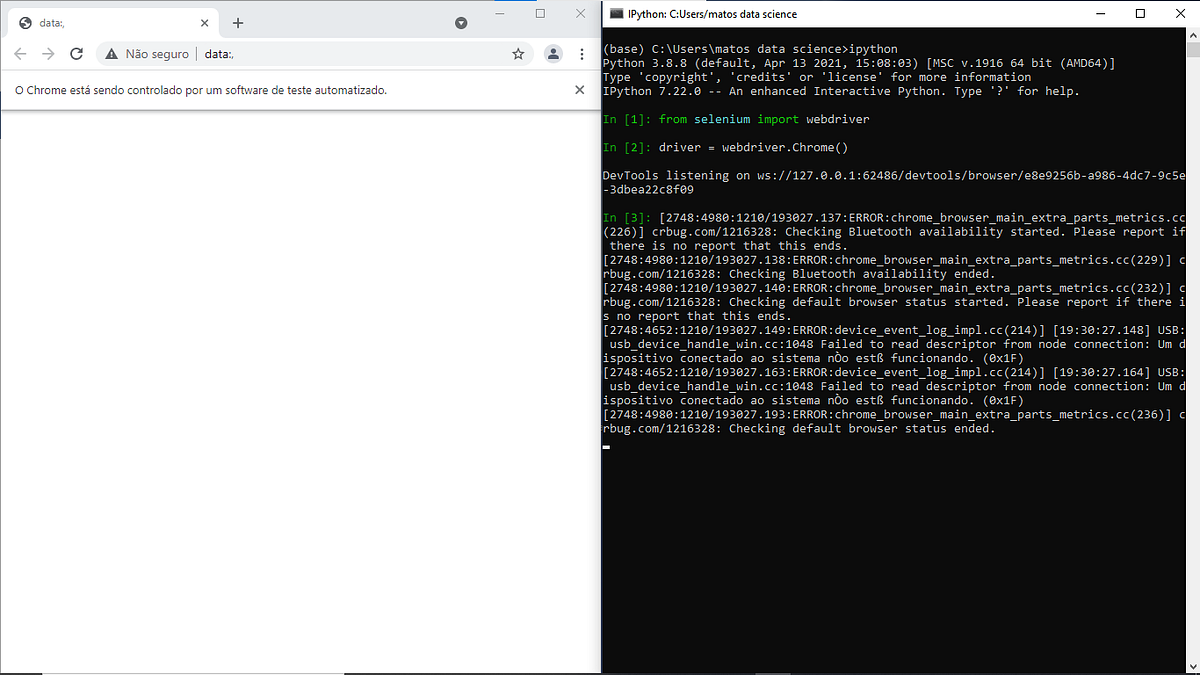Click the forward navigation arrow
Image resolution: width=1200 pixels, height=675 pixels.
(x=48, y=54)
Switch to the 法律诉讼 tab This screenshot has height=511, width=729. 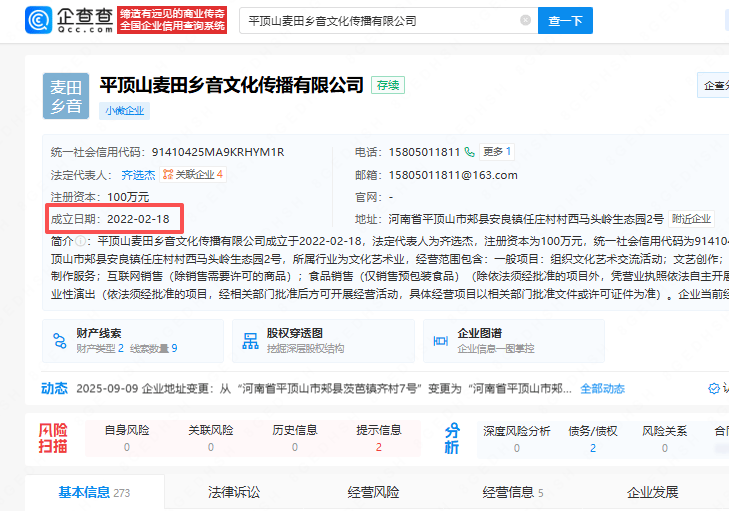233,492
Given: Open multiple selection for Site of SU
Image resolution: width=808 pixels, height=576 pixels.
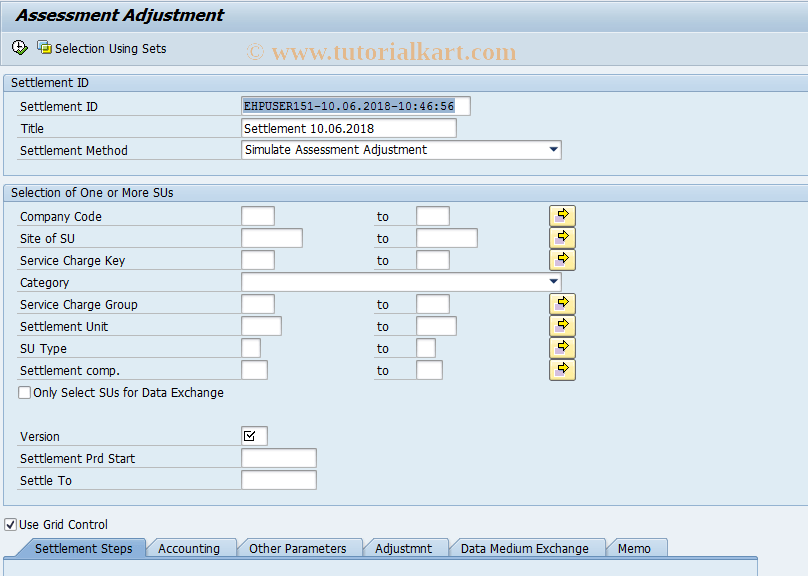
####################
Your goal: Write out, word for word, every line of the records from the one containing "Given: Open multiple selection for Site of SU" down to the end of the records, leaving out the pictures.

Output:
Given: Open multiple selection for Site of SU
Image resolution: width=808 pixels, height=576 pixels.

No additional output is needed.